Date: Thu, 5 Aug 2004 10:47:00 -0700
Reply-To: "Choate, Paul@DDS" <pchoate@DDS.CA.GOV>
Sender: "SAS(r) Discussion" <SAS-L@LISTSERV.UGA.EDU>
From: "Choate, Paul@DDS" <pchoate@DDS.CA.GOV>
Subject: Re: Size of ICK file when sorting
Yes indeed:
104 data char (compress=char)
105 bin (compress=binary);
106 array bigchar bigchar1-bigchar50;
107 do i = 1 to 1000;
108 do over bigchar;
109 bigchar = ranuni(1);
110 end;
111 output;
112 end;
113
114 run;
NOTE: The data set WORK.CHAR has 1000 observations and 51 variables.
NOTE: Compressing data set WORK.CHAR increased size by 7.69 percent.
Compressed is 28 pages; un-compressed would require 26 pages.

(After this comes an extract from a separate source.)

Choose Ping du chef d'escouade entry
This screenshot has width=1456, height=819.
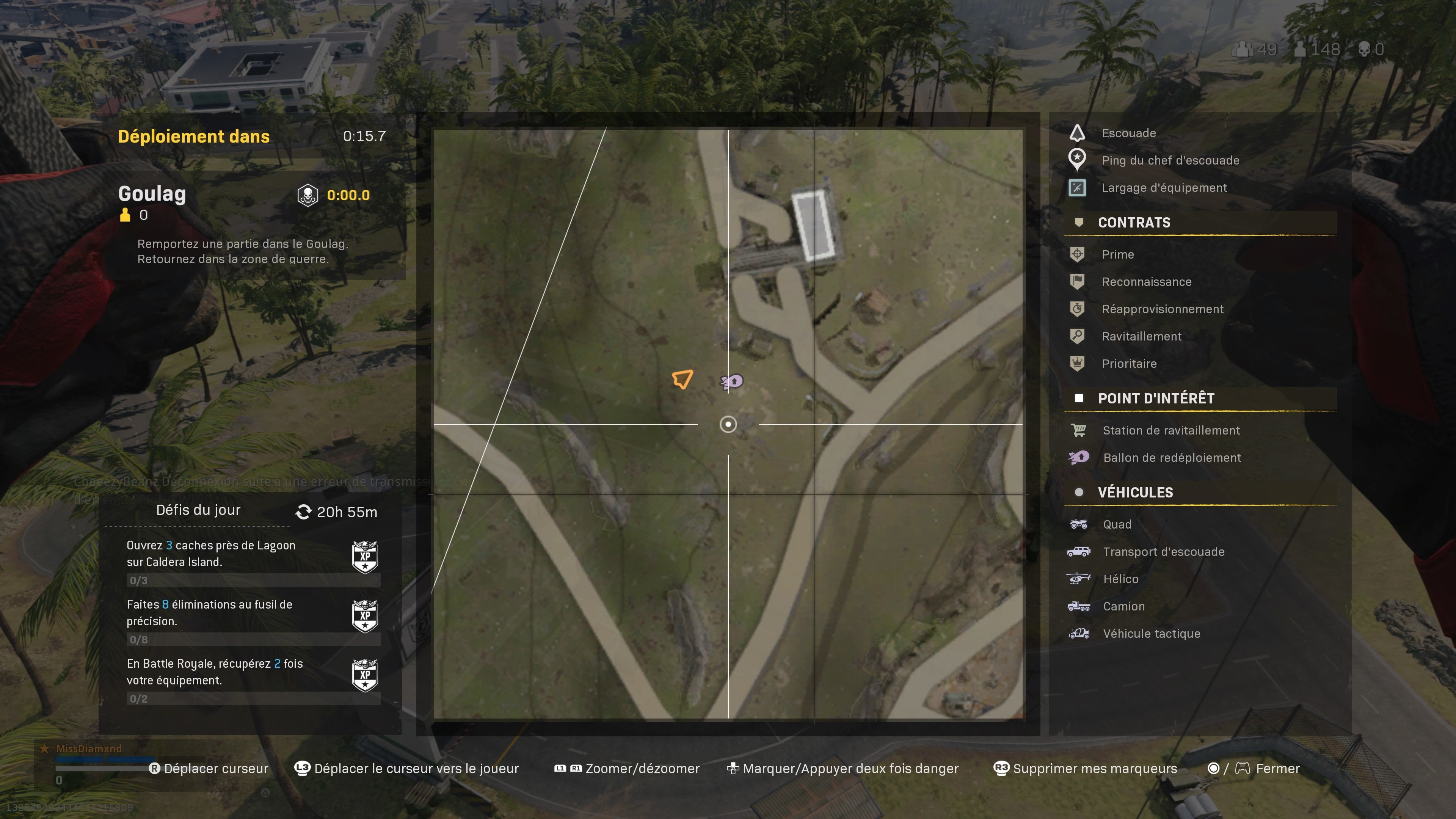(1170, 160)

NOTE: The data set WORK.BIN has 1000 observations and 51 variables.
NOTE: Compressing data set WORK.BIN increased size by 7.69 percent.
Compressed is 28 pages; un-compressed would require 26 pages.

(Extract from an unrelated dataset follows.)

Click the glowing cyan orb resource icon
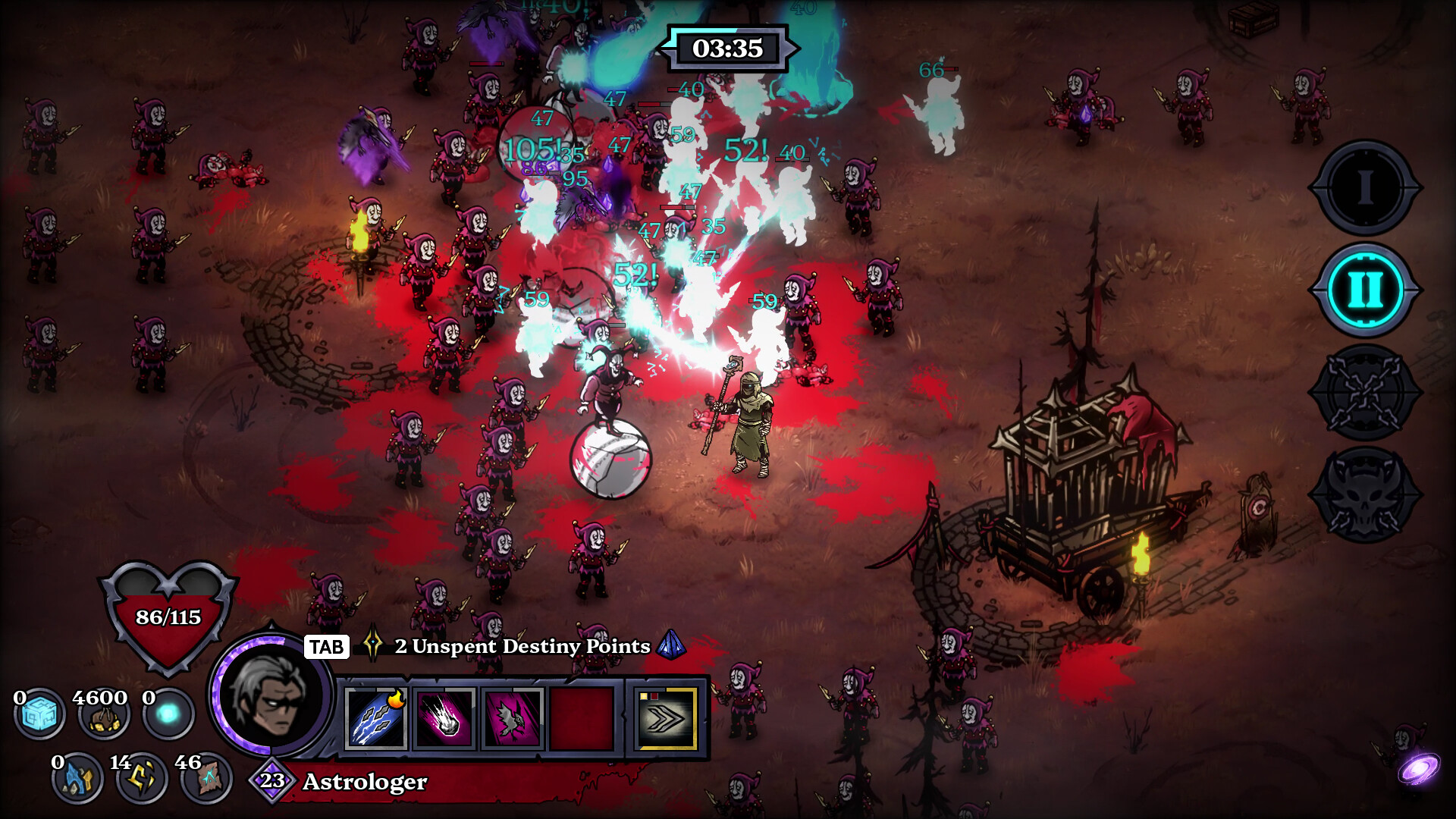 tap(168, 714)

NOTE: DATA statement used (Total process time):
real time 0.09 seconds
cpu time 0.04 seconds
Where does compress=binary create a benefit?
Paul Choate
DDS Data Extraction
(916) 654-2160
-----Original Message-----
From: SAS(r) Discussion [mailto:SAS-L@LISTSERV.UGA.EDU] On Behalf Of Jack
Hamilton
Sent: Thursday, August 05, 2004 10:30 AM
To: SAS-L@LISTSERV.UGA.EDU
Subject: Re: Size of ICK file when sorting
"Choate, Paul@DDS" <pchoate@DDS.CA.GOV> wrote:
>The documentation only recommends binary
>compression on long records with lots of binary data:
Personally, I would not claim that SAS documentation is always clear
and complete and unambiguous and never needs empirical verification.
=====
1 data char (compress=char)
2 bin (compress=binary);
3
4 length bigchar $50.;
5
6 bigchar = repeat('00'x, 49);
7
8 do i = 1 to 1000;
9 output;
10 end;
11
12 run;
NOTE: The data set WORK.CHAR has 1000 observations and 2 variables.
NOTE: Compressing data set WORK.CHAR decreased size by 60.00 percent.

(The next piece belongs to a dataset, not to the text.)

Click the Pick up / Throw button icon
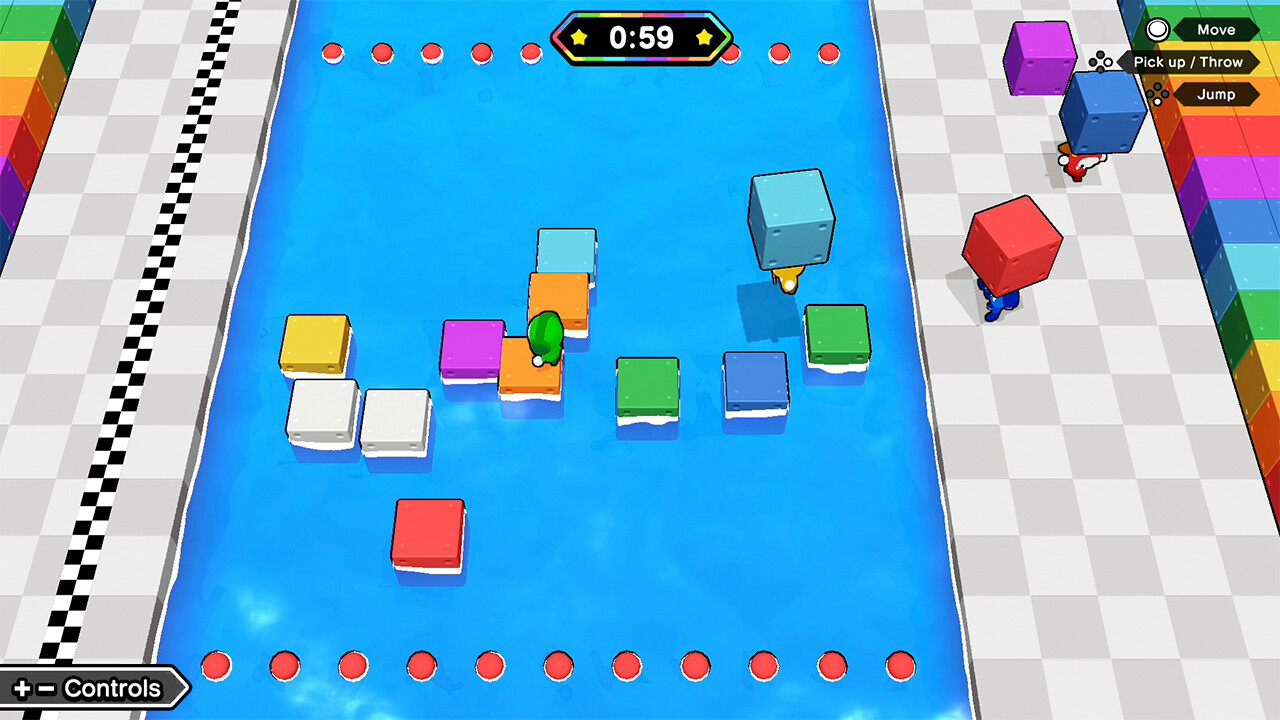The height and width of the screenshot is (720, 1280). click(x=1100, y=62)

Compressed is 6 pages; un-compressed would require 15 pages.
NOTE: The data set WORK.BIN has 1000 observations and 2 variables.
NOTE: Compressing data set WORK.BIN decreased size by 53.33 percent.
Compressed is 7 pages; un-compressed would require 15 pages.
=====
Binary compression in this case is fairly effective, even though the
data set doesn't meet the requirements in the documentation.
"Effective" is, of course, a subjective term.
=====
72 data char (compress=char)
73 bin (compress=binary);
74
75 znum = 0;
76
77 array z z1-z100;
78 do over z;
79 z = znum;
80 end;
81
82 do i = 1 to 1000;
83 output;
84 end;
85
86 drop i;
87
88 run;
NOTE: The data set WORK.CHAR has 1000 observations and 101 variables.
NOTE: Compressing data set WORK.CHAR decreased size by 94.12 percent.
Compressed is 3 pages; un-compressed would require 51 pages.
NOTE: The data set WORK.BIN has 1000 observations and 101 variables.
NOTE: Compressing data set WORK.BIN decreased size by 94.12 percent.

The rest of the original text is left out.